CityCube: Benchmarking Cross-view Spatial Reasoning on Vision-Language Models in Urban Environments
Haotian Xu, Yue Hu, Zhengqiu Zhu, Chen Gao, Ziyou Wang, Junreng Rao, Wenhao Lu, Weishi Li, Quanjun Yin, Yong Li
TL;DR
CityCube introduces a large-scale benchmark for cross-view spatial reasoning in urban environments, combining real-world and simulated urban imagery to create 5,022 MCQ QA pairs across 59 tasks, five cognitive categories, and three spatial relation expressions.

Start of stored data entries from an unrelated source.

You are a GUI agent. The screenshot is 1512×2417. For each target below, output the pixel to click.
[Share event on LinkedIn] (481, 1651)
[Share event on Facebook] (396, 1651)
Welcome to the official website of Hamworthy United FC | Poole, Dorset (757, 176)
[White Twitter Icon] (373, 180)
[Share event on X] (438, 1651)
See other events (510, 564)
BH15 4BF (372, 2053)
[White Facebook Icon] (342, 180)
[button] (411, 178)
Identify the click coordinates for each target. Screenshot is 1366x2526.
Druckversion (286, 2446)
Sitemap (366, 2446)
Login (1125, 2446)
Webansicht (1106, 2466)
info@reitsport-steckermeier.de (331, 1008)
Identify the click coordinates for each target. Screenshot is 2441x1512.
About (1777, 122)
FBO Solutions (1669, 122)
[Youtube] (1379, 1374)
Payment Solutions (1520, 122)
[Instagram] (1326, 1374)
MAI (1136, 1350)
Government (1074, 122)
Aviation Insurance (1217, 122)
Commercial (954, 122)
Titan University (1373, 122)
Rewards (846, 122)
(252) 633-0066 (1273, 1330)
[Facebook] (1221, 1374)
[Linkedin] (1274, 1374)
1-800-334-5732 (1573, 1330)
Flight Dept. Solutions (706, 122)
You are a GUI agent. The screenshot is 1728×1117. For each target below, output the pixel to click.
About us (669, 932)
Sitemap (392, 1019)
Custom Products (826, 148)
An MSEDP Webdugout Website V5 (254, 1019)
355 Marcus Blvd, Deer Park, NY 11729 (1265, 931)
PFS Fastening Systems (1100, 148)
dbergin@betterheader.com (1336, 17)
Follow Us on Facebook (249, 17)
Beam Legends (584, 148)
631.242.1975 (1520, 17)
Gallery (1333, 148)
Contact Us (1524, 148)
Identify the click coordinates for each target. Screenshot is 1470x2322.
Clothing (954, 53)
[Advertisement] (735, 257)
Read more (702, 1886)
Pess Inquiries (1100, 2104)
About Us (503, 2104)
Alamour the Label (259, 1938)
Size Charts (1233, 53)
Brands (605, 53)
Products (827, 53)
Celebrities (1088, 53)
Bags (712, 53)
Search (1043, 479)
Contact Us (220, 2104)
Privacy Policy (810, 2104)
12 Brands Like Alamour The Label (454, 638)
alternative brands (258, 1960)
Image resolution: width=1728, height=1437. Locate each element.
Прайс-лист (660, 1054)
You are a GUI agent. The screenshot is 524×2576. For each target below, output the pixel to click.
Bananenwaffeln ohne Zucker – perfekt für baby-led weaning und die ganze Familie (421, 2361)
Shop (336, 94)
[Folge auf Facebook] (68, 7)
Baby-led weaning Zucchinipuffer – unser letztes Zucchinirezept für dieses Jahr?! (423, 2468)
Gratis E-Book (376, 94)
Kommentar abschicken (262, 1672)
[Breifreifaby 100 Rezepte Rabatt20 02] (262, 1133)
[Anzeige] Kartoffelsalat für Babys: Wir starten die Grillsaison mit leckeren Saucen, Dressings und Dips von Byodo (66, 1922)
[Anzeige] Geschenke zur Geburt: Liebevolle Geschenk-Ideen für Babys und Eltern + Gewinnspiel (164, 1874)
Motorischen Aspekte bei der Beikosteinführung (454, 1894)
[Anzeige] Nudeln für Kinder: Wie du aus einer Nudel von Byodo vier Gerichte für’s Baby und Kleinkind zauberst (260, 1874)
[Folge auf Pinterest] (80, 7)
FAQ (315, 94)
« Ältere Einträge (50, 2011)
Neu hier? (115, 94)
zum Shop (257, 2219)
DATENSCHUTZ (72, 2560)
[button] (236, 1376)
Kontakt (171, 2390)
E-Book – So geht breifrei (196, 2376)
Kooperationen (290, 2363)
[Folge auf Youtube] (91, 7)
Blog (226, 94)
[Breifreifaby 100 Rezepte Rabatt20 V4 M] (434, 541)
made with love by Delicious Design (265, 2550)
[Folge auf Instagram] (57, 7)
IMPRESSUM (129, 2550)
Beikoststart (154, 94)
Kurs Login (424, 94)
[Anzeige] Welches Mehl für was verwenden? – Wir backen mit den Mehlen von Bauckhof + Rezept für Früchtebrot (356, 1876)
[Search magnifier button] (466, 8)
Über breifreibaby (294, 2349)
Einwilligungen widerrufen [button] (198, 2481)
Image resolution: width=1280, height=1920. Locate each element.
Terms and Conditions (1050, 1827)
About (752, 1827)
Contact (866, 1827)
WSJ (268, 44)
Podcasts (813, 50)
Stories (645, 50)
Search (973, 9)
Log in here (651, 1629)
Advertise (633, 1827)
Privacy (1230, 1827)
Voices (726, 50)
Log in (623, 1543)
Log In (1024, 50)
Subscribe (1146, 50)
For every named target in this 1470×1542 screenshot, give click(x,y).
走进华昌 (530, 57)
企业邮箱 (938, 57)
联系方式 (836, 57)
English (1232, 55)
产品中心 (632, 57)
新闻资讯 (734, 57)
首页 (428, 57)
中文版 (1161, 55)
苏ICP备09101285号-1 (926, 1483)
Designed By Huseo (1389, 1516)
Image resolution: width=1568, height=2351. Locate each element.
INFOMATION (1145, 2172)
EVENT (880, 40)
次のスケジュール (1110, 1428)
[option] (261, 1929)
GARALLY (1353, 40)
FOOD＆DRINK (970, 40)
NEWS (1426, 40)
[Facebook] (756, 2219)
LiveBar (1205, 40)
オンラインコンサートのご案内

It uses four observation dynamics and three camera perspectives to test VLMs on perception-grounded, perspective-taking, and mental reconstruction tasks, with a diverse evaluation of 33 VLMs and a rigorous data-collection-and-generation pipeline including role-based QA generation and human verification. The results reveal a substantial AI-human gap and indicate that existing reasoning-oriented models do not reliably improve cross-view spatial tasks; fine-tuning with CityCube data (via LoRA) yields gains, and task correlations reveal both shared and distinct spatial capabilities. CityCube demonstrates the limits of current VLM frameworks for urban CvSI, provides insights into failure modes, and offers a diagnostic platform to drive spatially grounded learning and the design of next-generation urban spatial intelligence systems.
Abstract
Cross-view spatial reasoning is essential for embodied AI, underpinning spatial understanding, mental simulation and planning in complex environments. Existing benchmarks primarily emphasize indoor or street settings, overlooking the unique challenges of open-ended urban spaces characterized by rich semantics, complex geometries, and view variations. To address this, we introduce CityCube, a systematic benchmark designed to probe cross-view reasoning capabilities of current VLMs in urban settings. CityCube integrates four viewpoint dynamics to mimic camera movements and spans a wide spectrum of perspectives from multiple platforms, e.g., vehicles, drones and satellites. For a comprehensive assessment, it features 5,022 meticulously annotated multi-view QA pairs categorized into five cognitive dimensions and three spatial relation expressions. A comprehensive evaluation of 33 VLMs reveals a significant performance disparity with humans: even large-scale models struggle to exceed 54.1% accuracy, remaining 34.2% below human performance. By contrast, small-scale fine-tuned VLMs achieve over 60.0% accuracy, highlighting the necessity of our benchmark. Further analyses indicate the task correlations and fundamental cognitive disparity between VLMs and human-like reasoning.